Prompt
Write the data out again, character for character, with no images.

────────────────

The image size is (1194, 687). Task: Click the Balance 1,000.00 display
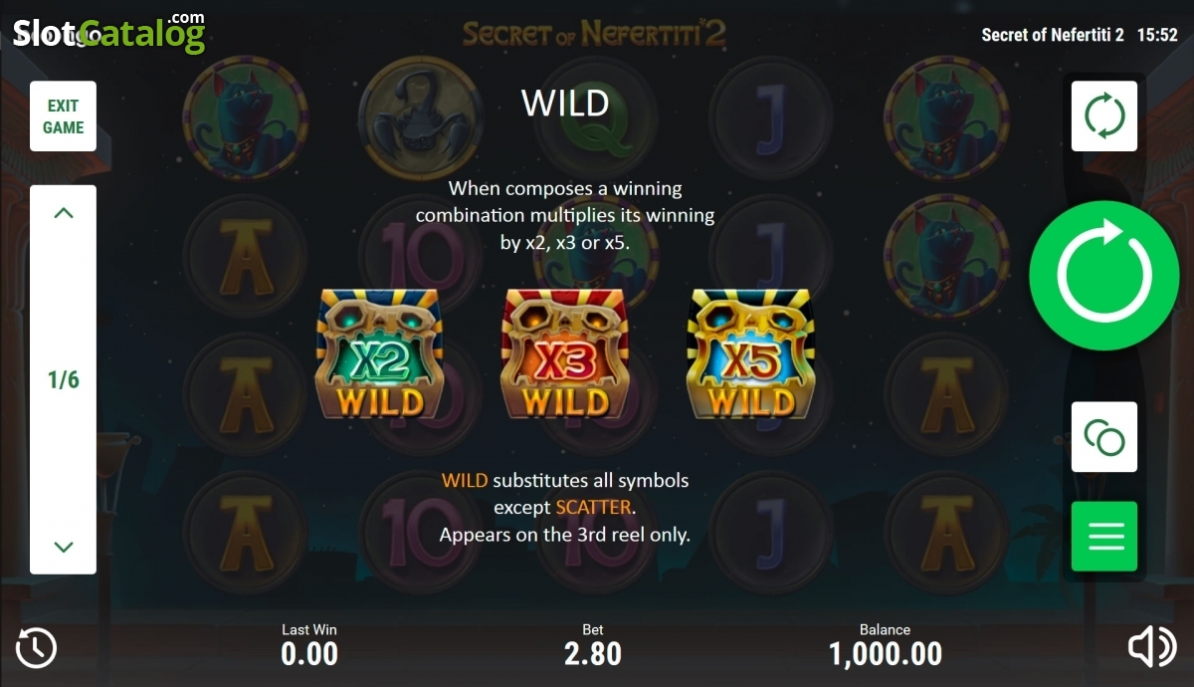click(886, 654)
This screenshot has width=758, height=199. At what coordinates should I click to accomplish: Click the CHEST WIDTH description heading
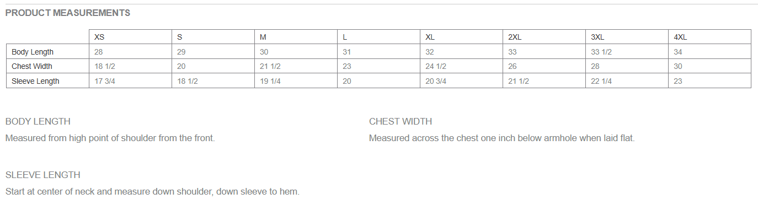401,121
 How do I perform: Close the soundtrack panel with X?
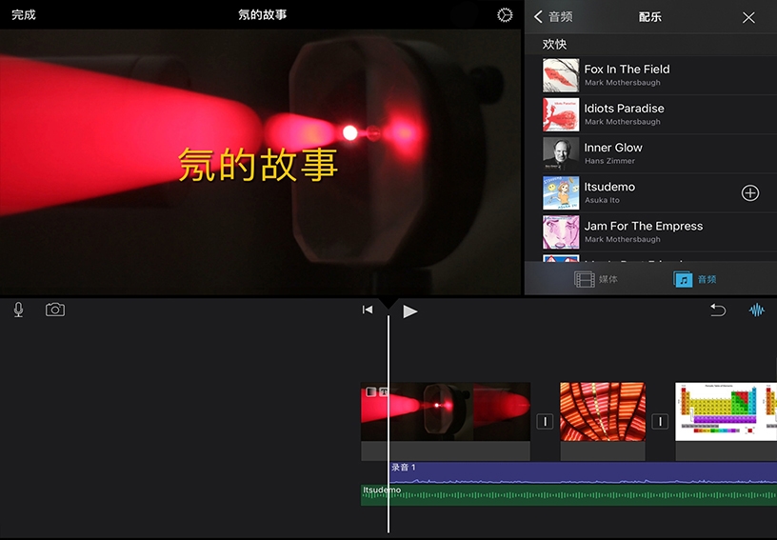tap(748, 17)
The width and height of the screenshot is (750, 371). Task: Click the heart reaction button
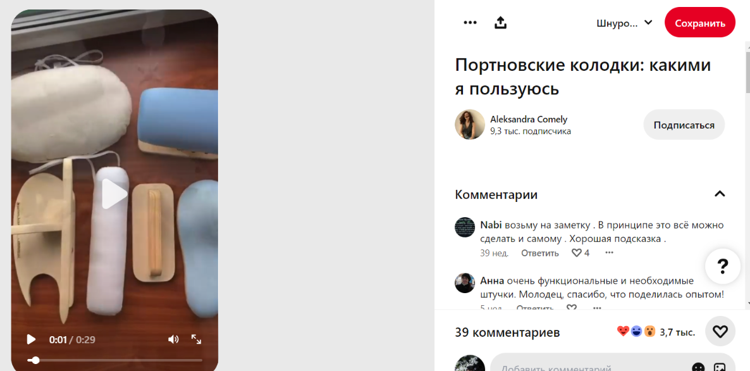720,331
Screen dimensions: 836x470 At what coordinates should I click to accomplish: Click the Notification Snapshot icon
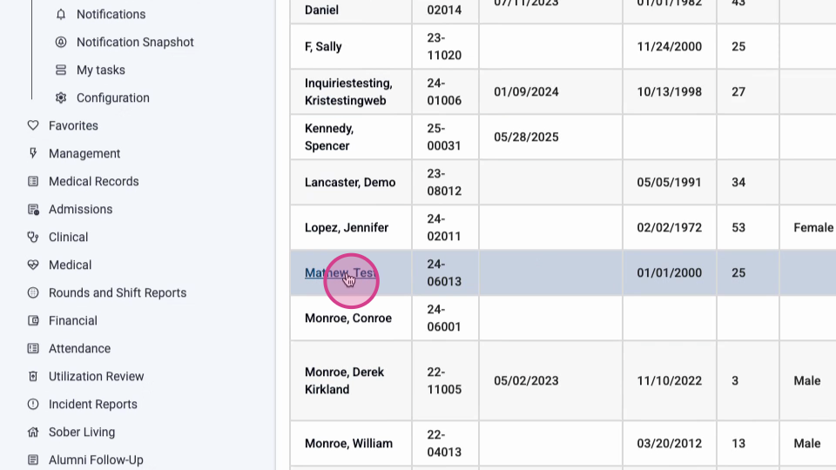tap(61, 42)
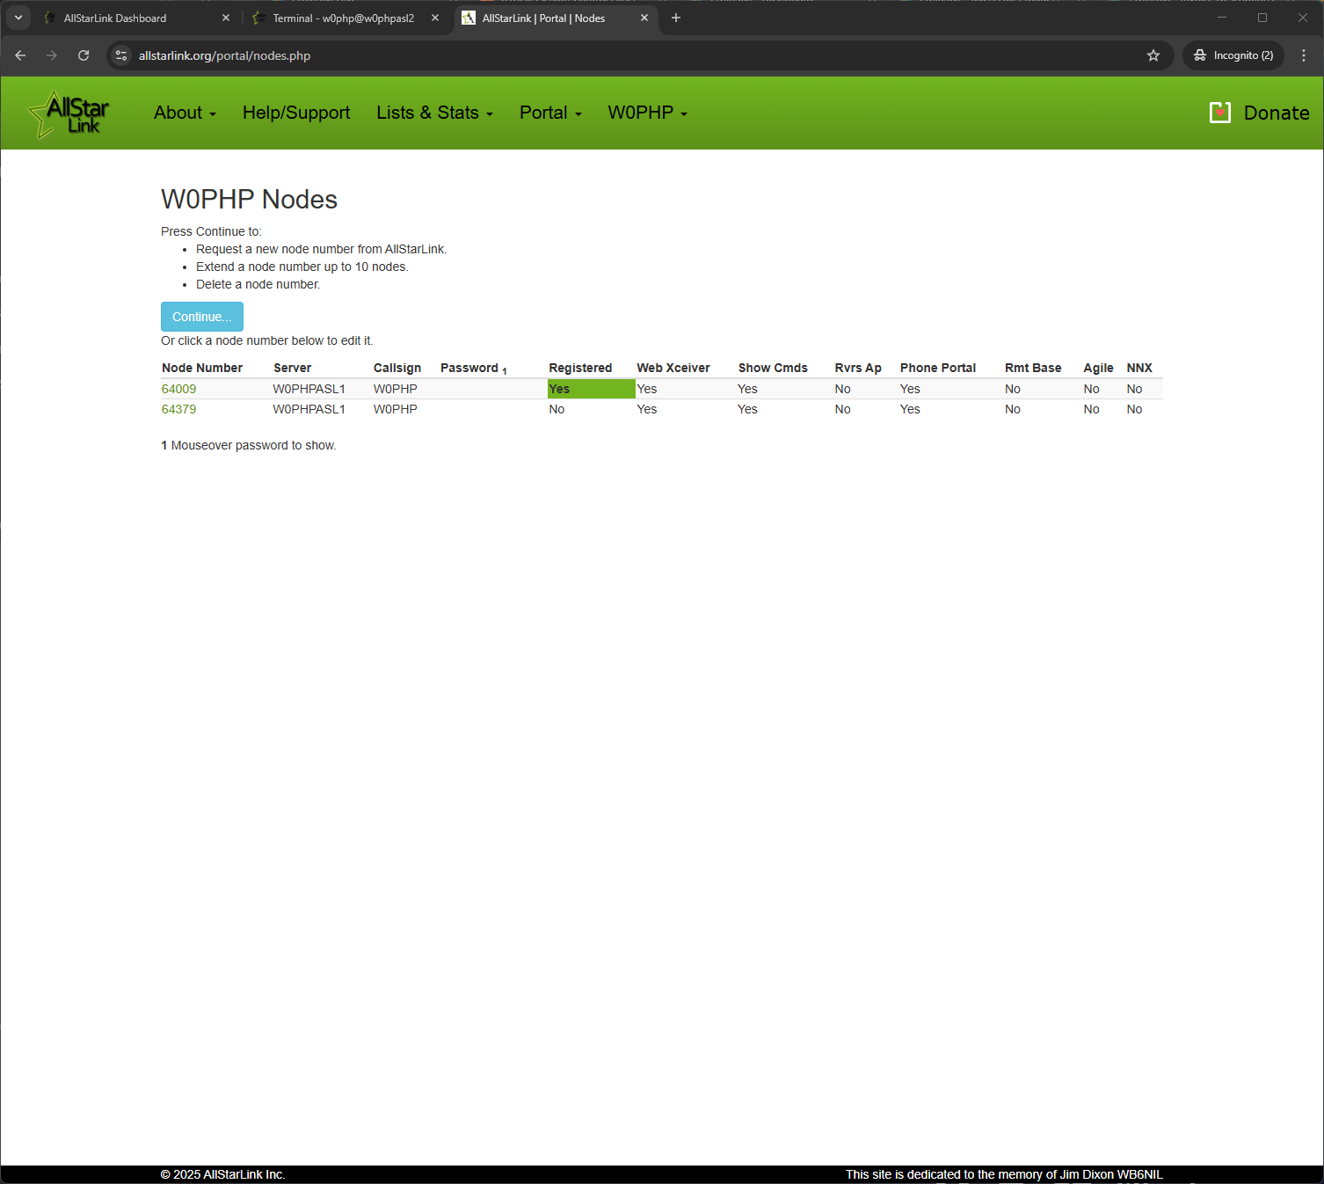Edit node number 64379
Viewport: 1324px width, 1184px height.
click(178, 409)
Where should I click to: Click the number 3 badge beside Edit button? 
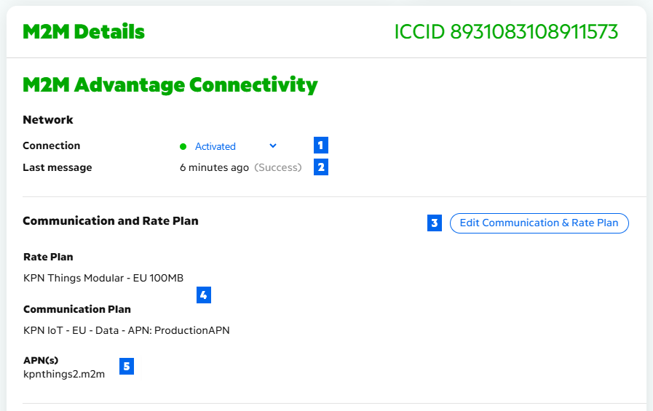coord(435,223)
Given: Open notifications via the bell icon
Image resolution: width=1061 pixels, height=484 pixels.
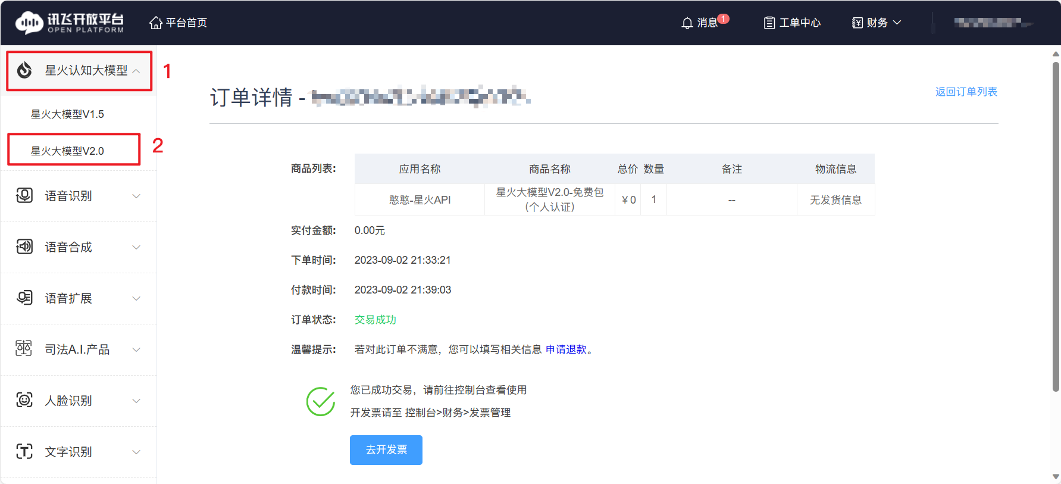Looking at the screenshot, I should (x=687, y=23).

────────────────

Task output
The image size is (1194, 687). Task: Click the Balance 1,000.00 display
click(886, 654)
This screenshot has width=758, height=199. At what coordinates should I click to accomplish: Click the CHEST WIDTH description heading
401,121
 How do I perform: Close the soundtrack panel with X?
tap(748, 17)
The width and height of the screenshot is (750, 371). Task: Click the heart reaction button
720,331
Screen dimensions: 836x470 At what coordinates should I click to accomplish: Click the Notification Snapshot icon
tap(61, 42)
Edit node number 64379
Viewport: 1324px width, 1184px height.
click(178, 409)
Where should I click to: Click the number 3 badge beside Edit button? 
coord(435,223)
Given: Open notifications via the bell icon
Image resolution: width=1061 pixels, height=484 pixels.
Looking at the screenshot, I should (x=687, y=23).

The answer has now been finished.